Die Verfahren, die dazu gehören sind unter anderem:

• Die umfangreiche Verarbeitung von personenbezogenen Daten, wenn diese Daten zu einem anderen Zweck verarbeitet werden, als den, für den sie eigentlich erhoben wurden
• Der systematische Austausch von Kategorien besonderer personenbezogener Daten zwischen mehreren Verantwortlichen für die Verarbeitung
• Die Identifizierung von Personen durch die Nutzung biometrischer Daten im öffentlichen Raum
• Verarbeitung von Daten durch Dritte um Prognosen hinsichtlich der persönlichen Interessen, der Gesundheit oder der wirtschaftlichen Situation zu treffen

Außerdem gibt es eine Whitelist, die Verfahren nennt, welche nicht einer Datenschutz-Folgenabschätzung unterliegen sollen.

Fazit

Festzuhalten bleibt, dass sich die ersten Datenschutzbehörden mit dem Thema der Datenschutz-Folgenabschätzung auseinander gesetzt haben. Die polnische Datenschutzbehörde ist bei der Auflistung konkreter geworden als die Kollegen in Belgien. Hier sind Beispiele für Verarbeitungen gegeben, die ein hohes Risiko für die Rechte und Freiheiten von Betroffenen haben können und mit konkreten Branchen und Verarbeitungsvorgängen hinterlegt. Dies ist für Verantwortliche von Vorteil, denn je genauer die Verfahren benannt werden, die einer Folgenabschätzung unterliegen, desto mehr Rechtssicherheit haben sie.

 Besonders auf den Schutz von Mitarbeiterdaten wird wertgelegt, wenn diese in automatisierter Art und Weise überwacht werden. Hier lässt sich vielleicht schon der erste Trend für die Verpflichtung zu Datenschutz-Folgenabschätzungen erkennen: Die Mitarbeiterüberwachung.

Ansonsten ist die Behörde sehr praxisorientiert auf die datenschutzrechtlichen Probleme der fortschreitenden Digitalisierung eingegangen. Beispiele hierfür sind die Digitalisierung des Alltags (Smart Watches etc.) oder auch das Smart Metering, für das eine Datenschutz-Folgenabschätzung erfolgen soll.

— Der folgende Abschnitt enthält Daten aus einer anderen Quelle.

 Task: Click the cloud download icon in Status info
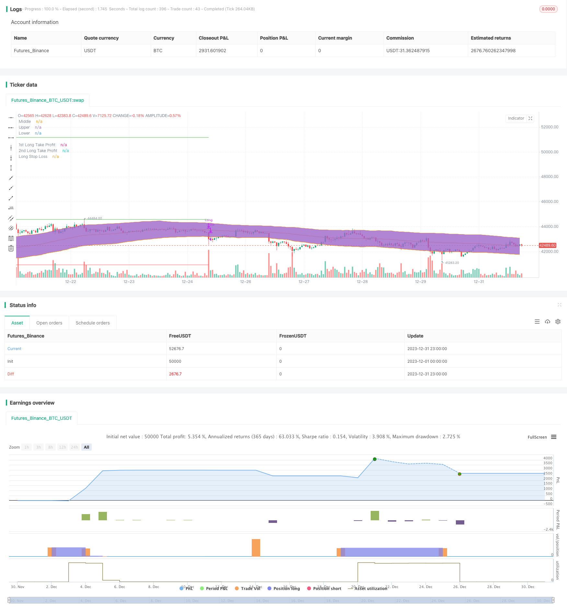[548, 322]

Interessanterweise wurde sich auch mit zukunftsweisenden Themen wie dem autonomen Fahren beschäftigt. Hier soll es Datenschutzfolgenabschätzungen geben, wenn Fahrzeuge beispielsweise automatisch mit ihrer Umgebung interagieren (z. Bsp. Auto zu Auto oder Auto zu Straße)

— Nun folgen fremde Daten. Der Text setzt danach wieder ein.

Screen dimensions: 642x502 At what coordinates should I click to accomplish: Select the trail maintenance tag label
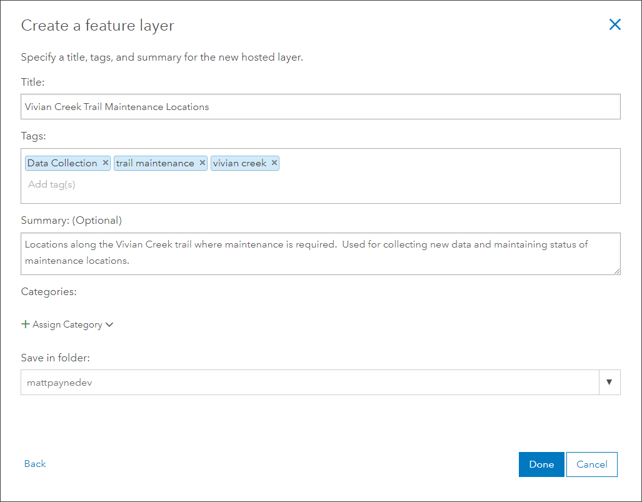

Die belgische Behörde bleibt hingegen wesentlich allgemeiner in ihren Ausführungen. Hier werden vor allem die Regelbeispiele aus Art. 35 Abs. 3 DSGVO weiter konkretisiert.

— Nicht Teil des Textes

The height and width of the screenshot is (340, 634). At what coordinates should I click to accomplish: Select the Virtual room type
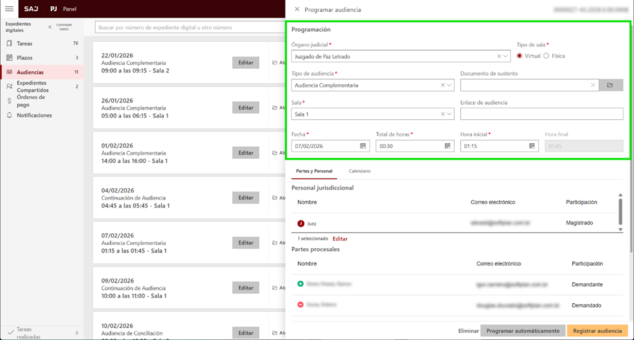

Es wird sich zeigen, ob noch weitere Behörden bis zum 25.05.2018 folgen und Black- und Whitelists herausgeben. Für Datenverarbeiter wäre dies zumindest enorm von Vorteil, da diese Listen für mehr Rechtssicherheit im Umgang mit Datenschutz-Folgenabschätzungen sorgen. Dabei gilt: Je konkreter die Listen Verarbeitungsverfahren beschreiben, desto mehr Rechtssicherheit haben Verantwortliche.

Eine Orientierung an den Black- und Whitelists von Belgien und Polen kann eine Hilfe sein. Es sollte sich aber nicht konkret darauf bezogen werden, denn diese Listen haben für Datenverarbeitungen in Deutschland keine Gültigkeit. Es bleibt abzuwarten, ob die deutschen Datenschutzbehörden irgendwann nachziehen werden.